Cuando echaron a esta jefa, nos fuimos mi compañera y yo. Y decidí cambiar de palo. Bueno, no sé si llegué a decidirlo, pero tenía que coger lo que saliera, que tenía que pagar un alquiler y un montón de facturas como para andarme con remilgos. Iba decidida a las entrevistas. Con unos números de ventas que tumbaban de espaldas y un par de teléfonos en los que darían buenas referencias sobre mí.

En una entrevista me preguntaron si tenía planes de tener familia. «No a corto-medio plazo», recuerdo que dije. «Pero sí que quieres tener familia», presupuso el tipo aquel, con sus rodillas apuntando a las 9:15. «Sí, claro, algún día sí». Y, sin mover la chepa del respaldo de la silla, anotó algo con desdén en mi curriculum. En lo que pensé que era una inteligente audacia le pregunté, sonriendo, «¿Tú tienes hijos?», y me respondió «Sí, pero a mí no me afectan para trabajar». Me hizo un par de preguntas más de cortesía (entre ellas a qué llamaba yo «corto-medio plazo»), y fin de la entrevista.

Luego estaba el punto opuesto, en otra empresa del mismo sector, en la que hicieron una entrevista colectiva (una de estas con dinámicas de grupo y esas cosas) y yo era la única mujer presente. El entrevistador me dijo, delante de todos, que yo jugaba con ventaja, porque que fuera una mujer «me abriría puertas» y «los clientes -hombres- me recibirían encantados». No sé si fue una putada, un alivio o qué cuando después, en privado, el mismo entrevistador me dijo: «Es que, ¿sabes qué pasa? Que te van a recibir, pero es que no te van a tomar en serio… Esto tiene que hacerlo un paisano». Fin de la cita.

En mi siguiente empresa, en la que estuve un montón de tiempo, éramos todo chicas. Bueno, ya me entendéis: éramos chicas las que vendíamos. Los jefes eran hombres, aunque sería casualidad. Pero al menos te sentías comprendida cuando un mes te daba un síndrome pre-menstrual que hacía que estuvieras doblada en la silla. Porque, a ver, ir vas, por supuesto. Cualquiera llama al jefe para decirle que no vas porque te sangran las entrañas… Entonces te tomabas un ibuprofeno, y te ibas a trabajar igual. Y si se te caía alguna lagrimita del dolor, pues qué menos que intentar que no te viera nadie, que es una cosa incómoda de ver, mujer, entiéndelo.

Fui muy feliz en esa empresa, la verdad. Incluso cuando «nos enteramos» de que el único comercial de la empresa ganaba de fijo más de 300 euros más que nosotras. Yo lo achaqué a que era muy bueno. Vaya, como muchas de nosotras… Pero en fin, yo qué sé. Algún motivo habría.

LISTA DE TAREAS:
1. ¿Cómo se dice en inglés esta oración del relato sobre entrevistas de trabajo: «En mi siguiente empresa, en la que estuve un montón de tiempo, éramos todo chicas.»?
2. ¿Puedes continuar el relato sobre entrevistas de trabajo a partir de su última frase?

DATOS PROPORCIONADOS:
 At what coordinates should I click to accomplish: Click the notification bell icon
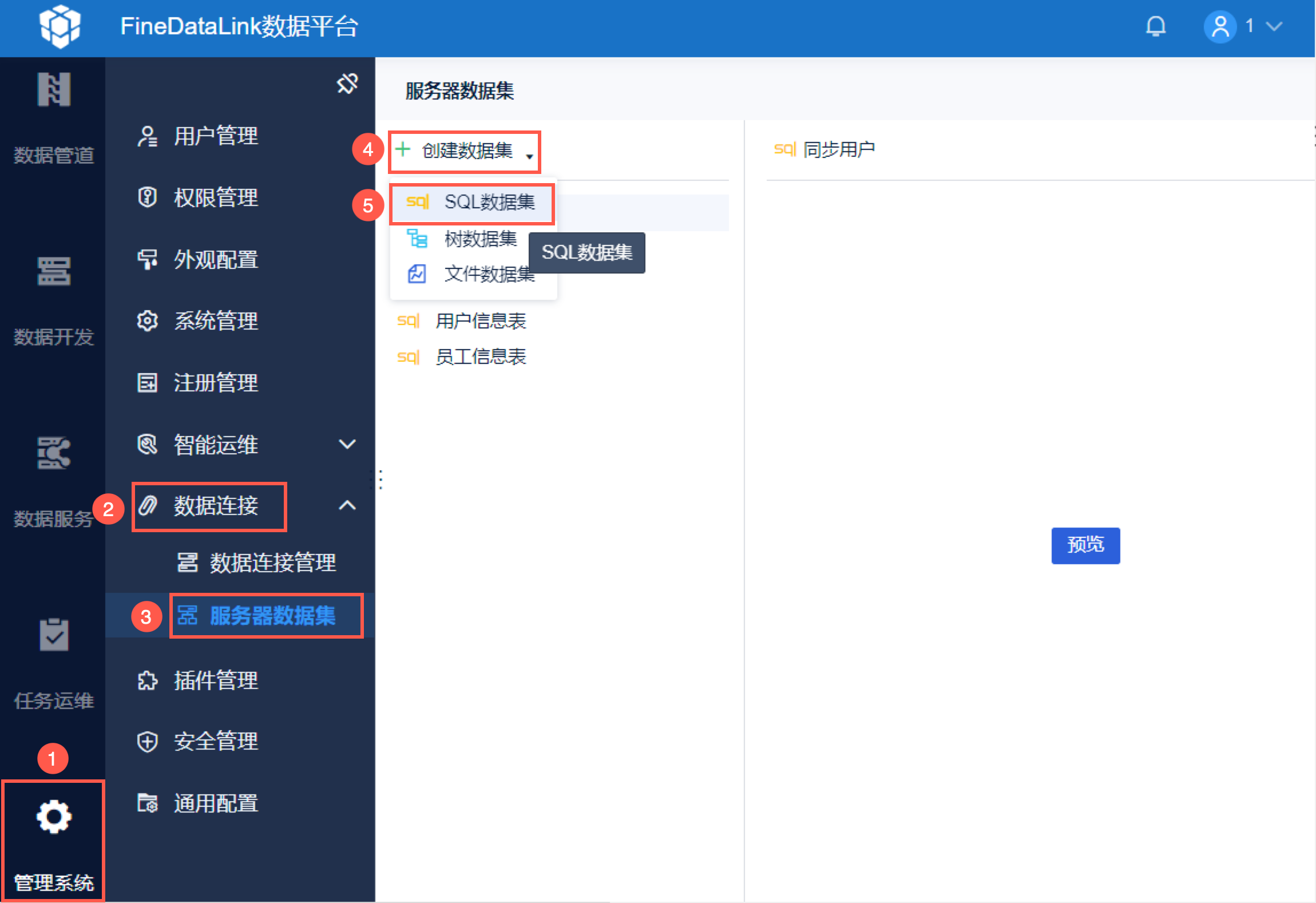(1155, 26)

RESPUESTAS:
1. At my next company, where I stayed for a long time, we were all girls.

2.
Entonces me quedé embarazada de mi hijo mayor. Nuestro plan era que mi marido se quedaría en casa para criarlo y yo seguiría trabajando, porque casualmente él se acababa de quedar en el paro. Pero entonces, y esto sí fue casualidad, la empresa en la que yo trabajaba tuvo que cerrar, y me quedé en el paro yo también, unos días antes de nacer mi hijo.

Ahí se desató el caos. No solo tenía por delante la maternidad, sino el replanteamiento de mi vida laboral. Pasados unos meses, como tantas otras mujeres en este país planeta, decidí que intentaría trabajar desde casa para poder estar con mi bebé. Y abrí una tienda online de crianza consciente, Háblame Bajito, en la que vendía juguetes ecológicos, portabebés ergonómicos, pañales de tela… Para mí fue un orgullo. Yo creé el nombre, pensé el logo… Abrí la primera web vendiendo los móviles viejos que tenía en casa.

Y justo cuando iba a abrir, un antiguo cliente me ofreció en su nueva empresa un trabajo de esos que son «la hostia»: jefa de un equipo comercial, con un fijo de escándalo, comisiones altísimas, coche, móvil, gastos… Incluso acciones de la empresa. Y decliné la oferta. Porque el trabajo me exigía estar fuera de casa durante días, y yo no podía separarme de mi bebé. Me daban taquicardias solo de pensarlo. El hombre que me hacía aquella oferta me presionó duramente:

– Ya no eres una cría, tienes veintisiete años, tienes que empezar a pensar qué vas a hacer con tu vida. Yo te estoy ofreciendo una oportunidad. No puedes negarte.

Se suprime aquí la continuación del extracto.